Exercise directions | Pictures excluded, please transcribe exactly the lines from the one with "This screenshot has height=399, width=500." through the end of the records below, and nothing more.

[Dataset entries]
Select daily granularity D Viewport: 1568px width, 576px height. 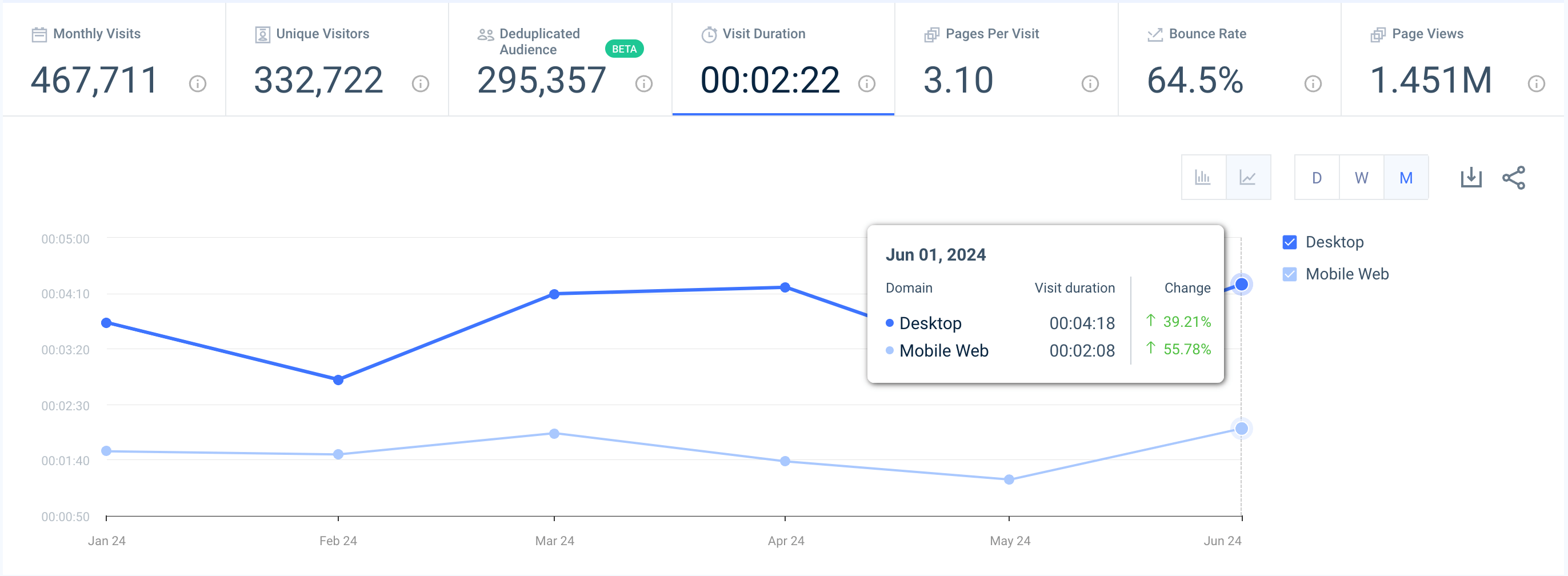point(1316,177)
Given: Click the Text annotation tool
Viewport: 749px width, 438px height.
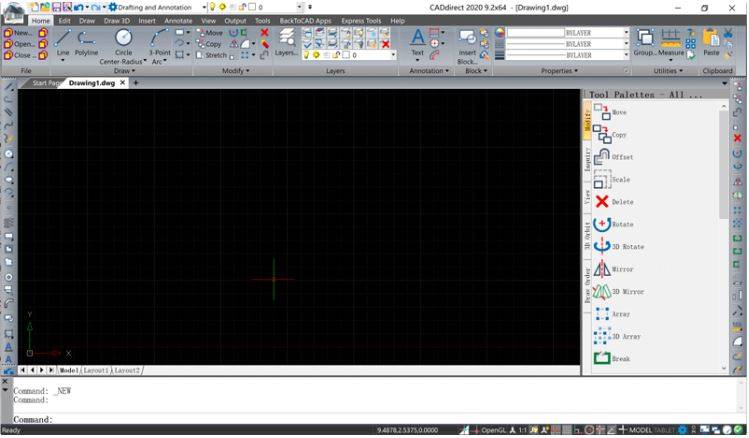Looking at the screenshot, I should click(417, 42).
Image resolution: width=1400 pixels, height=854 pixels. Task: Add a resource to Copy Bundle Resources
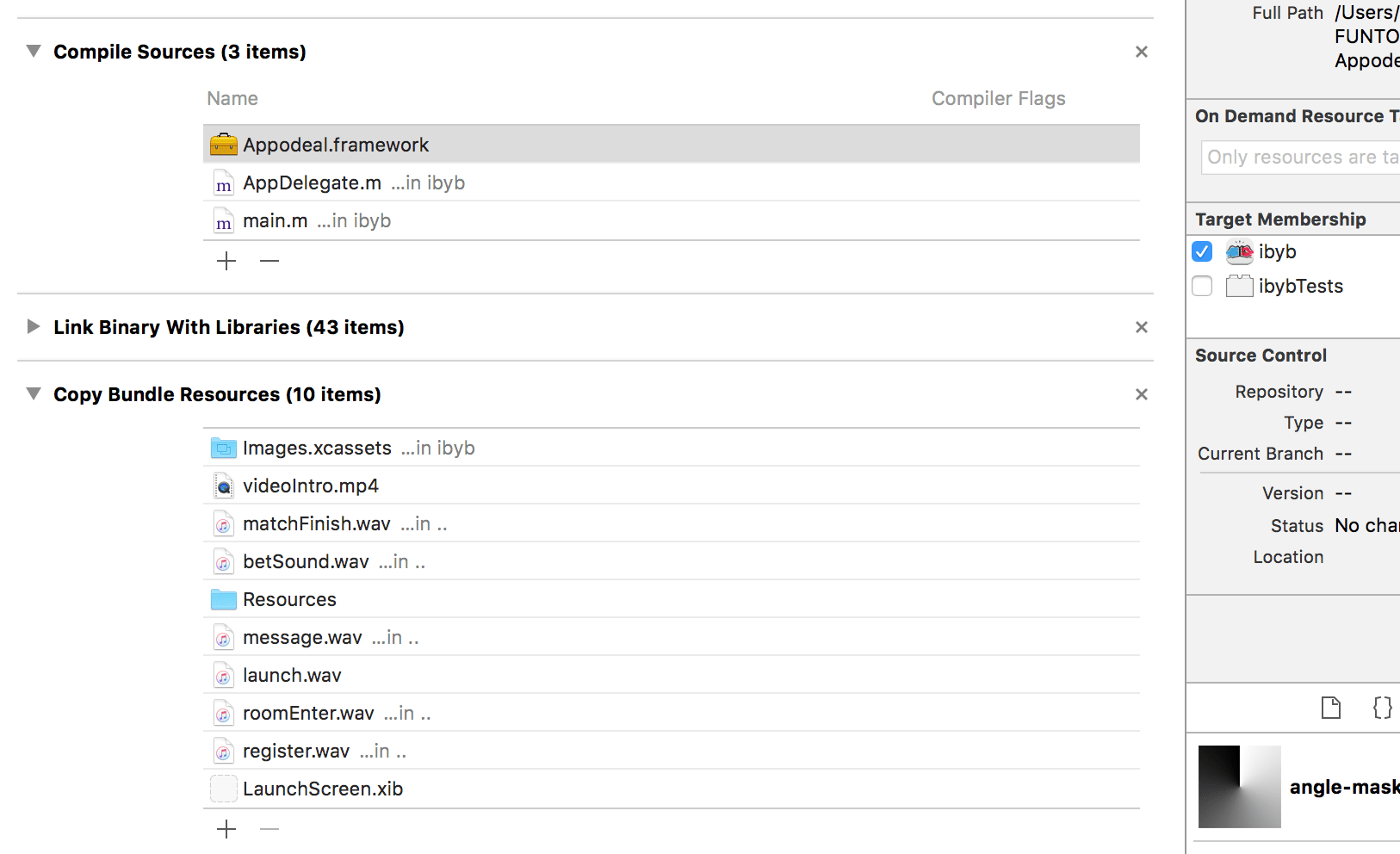coord(226,829)
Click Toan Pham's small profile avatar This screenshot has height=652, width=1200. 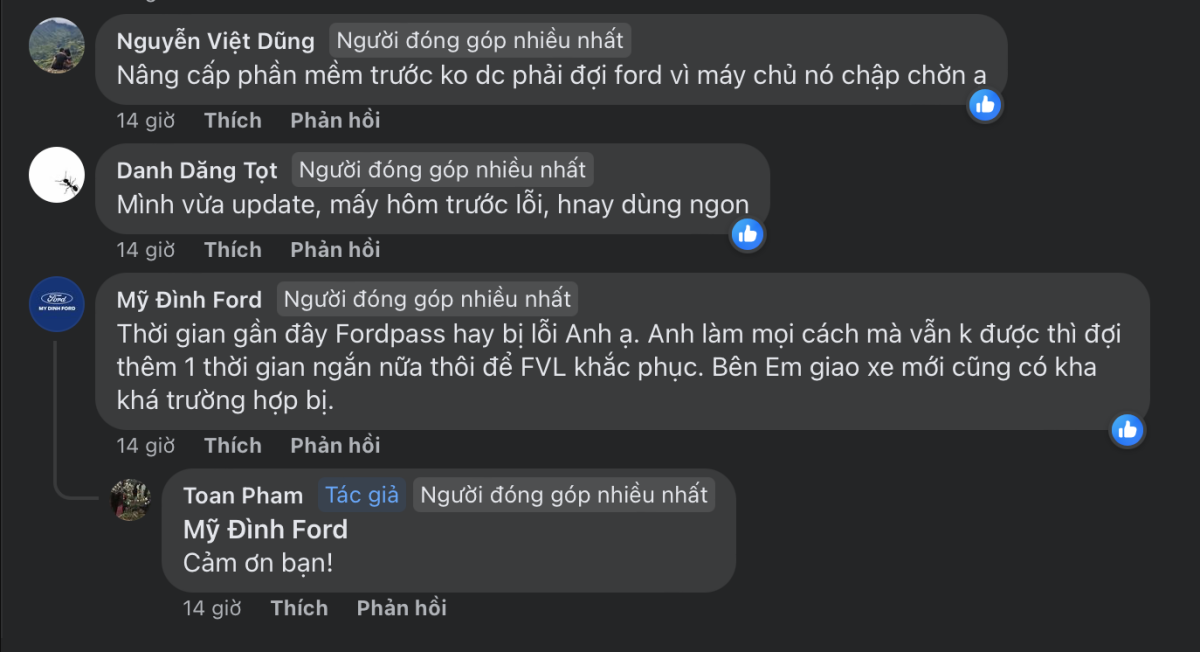pyautogui.click(x=130, y=500)
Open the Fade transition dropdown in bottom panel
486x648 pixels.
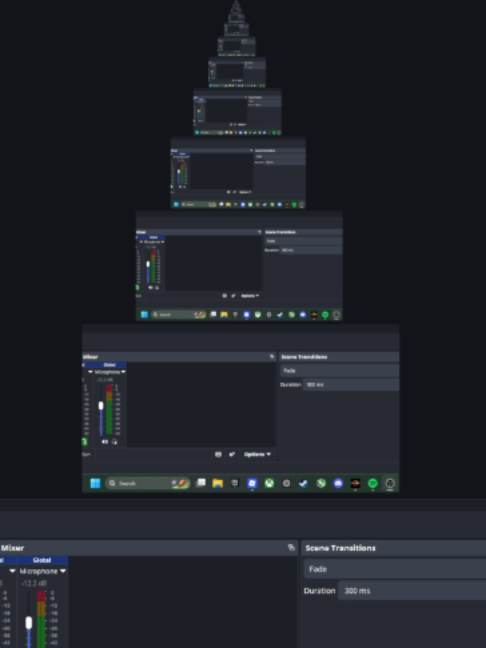[x=395, y=569]
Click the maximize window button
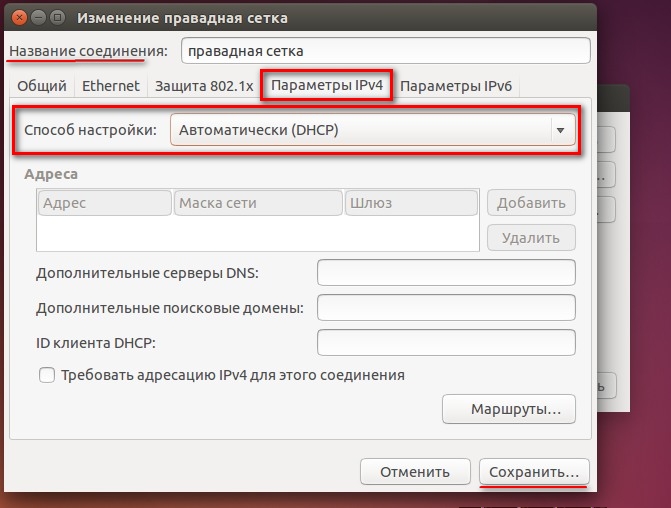The image size is (671, 508). [x=57, y=18]
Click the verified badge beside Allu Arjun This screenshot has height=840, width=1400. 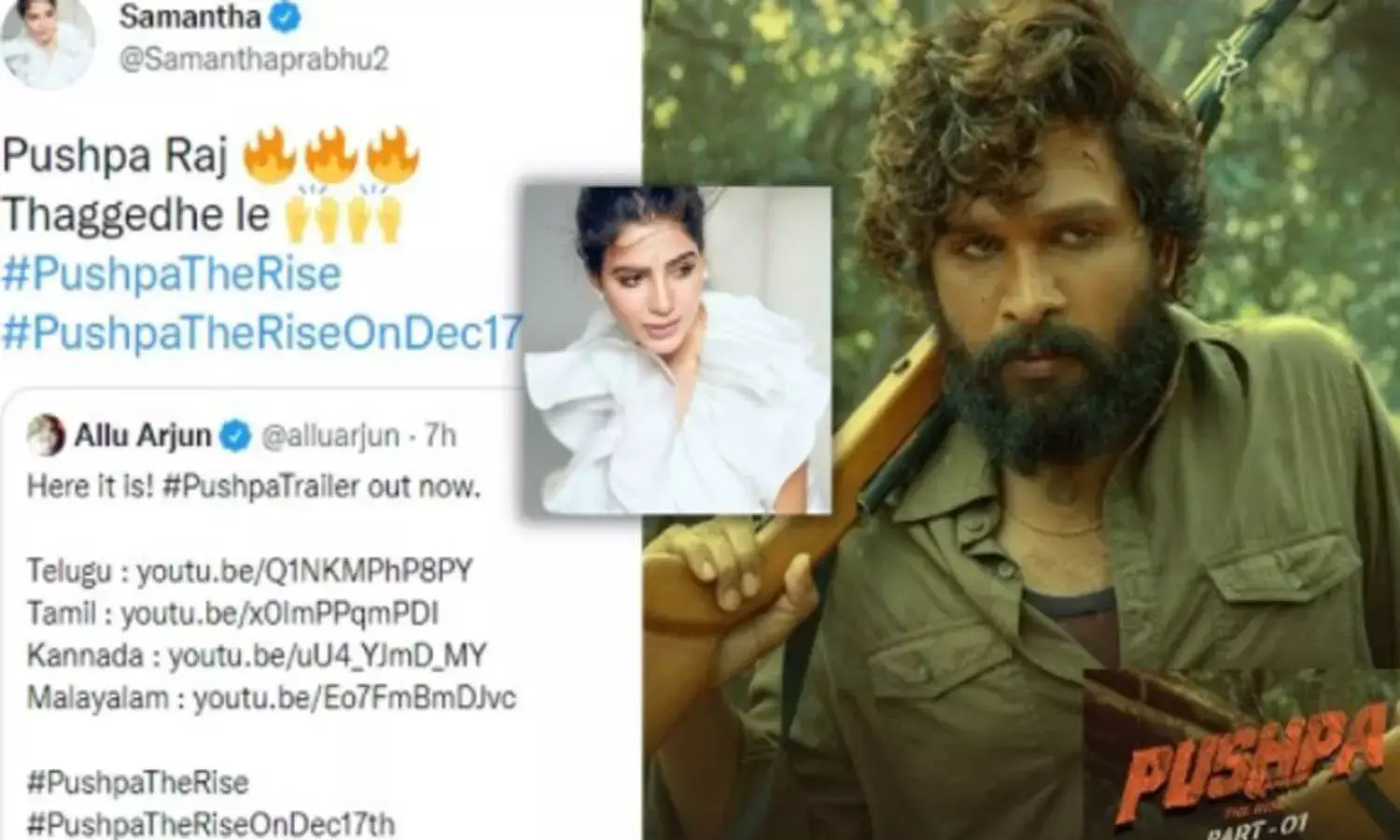coord(236,435)
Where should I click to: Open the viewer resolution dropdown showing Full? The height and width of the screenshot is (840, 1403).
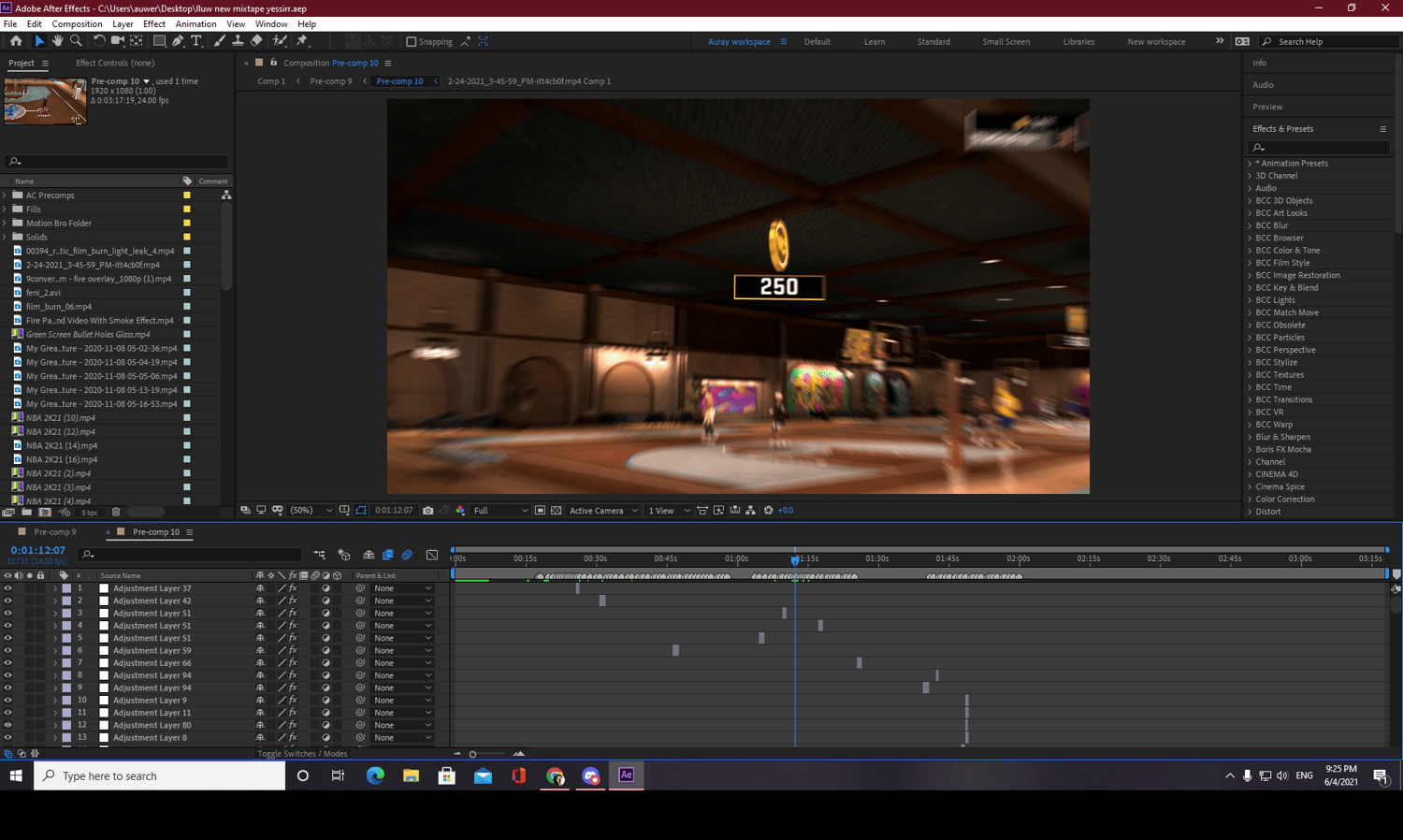(x=500, y=511)
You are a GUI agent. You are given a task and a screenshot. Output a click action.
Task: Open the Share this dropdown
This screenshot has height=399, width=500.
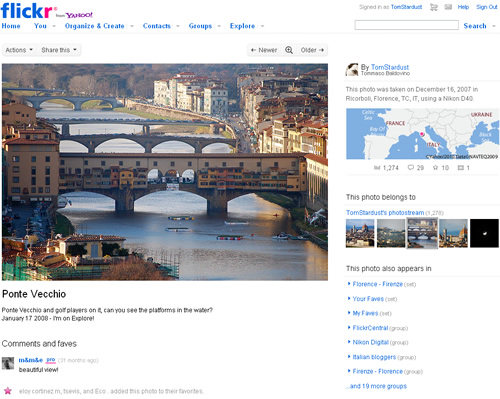click(59, 50)
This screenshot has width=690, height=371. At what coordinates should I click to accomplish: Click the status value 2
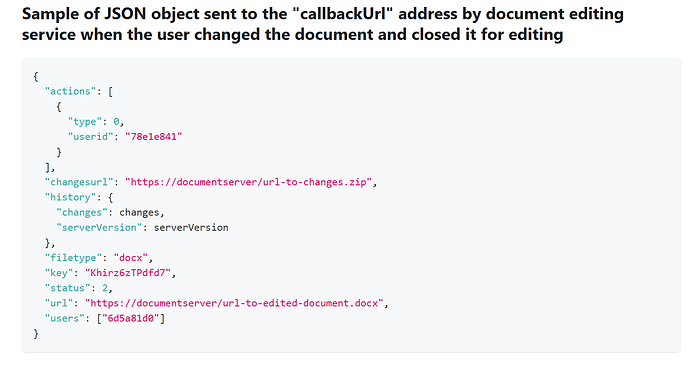click(x=105, y=288)
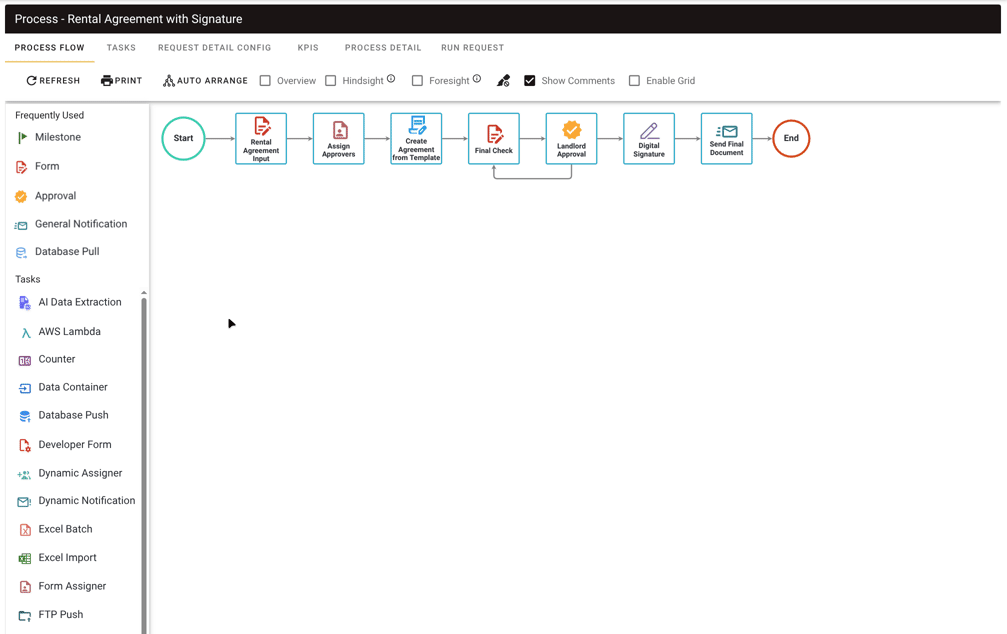Switch to the Tasks tab
Viewport: 1007px width, 634px height.
(121, 48)
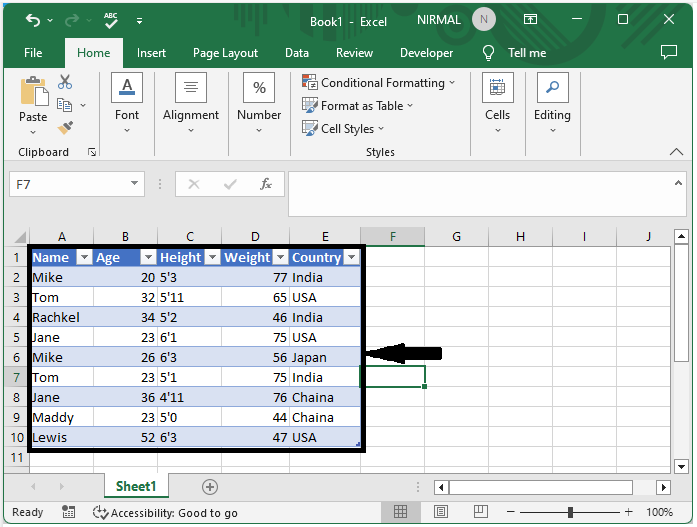Click the Cut scissors icon
Screen dimensions: 697x527
tap(65, 82)
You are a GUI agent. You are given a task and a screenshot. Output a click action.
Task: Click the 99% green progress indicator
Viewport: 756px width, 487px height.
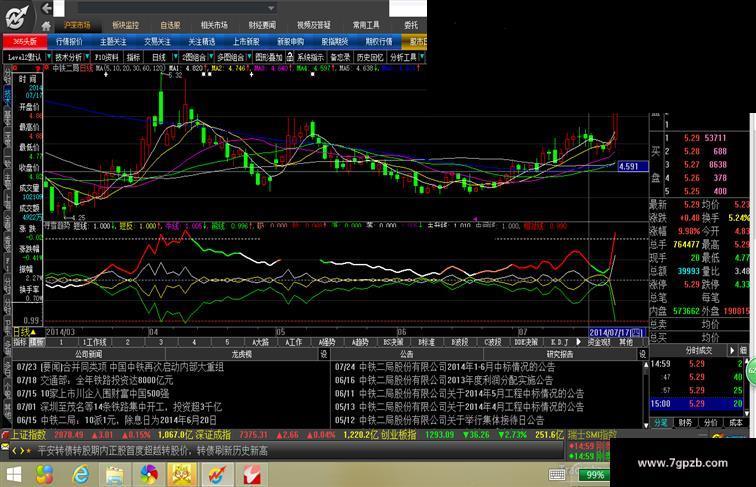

Reply |
This screenshot has height=399, width=500.
click(59, 50)
This screenshot has width=690, height=371. At what coordinates should I click to accomplish: Click the status value 2
click(x=105, y=288)
Switch to the Tasks tab
Viewport: 1007px width, 634px height.
(121, 48)
Click the Cut scissors icon
Screen dimensions: 697x527
tap(65, 82)
You are a GUI agent. You are given a task and a screenshot. Output a click action.
Task: Click the 99% green progress indicator
Viewport: 756px width, 487px height.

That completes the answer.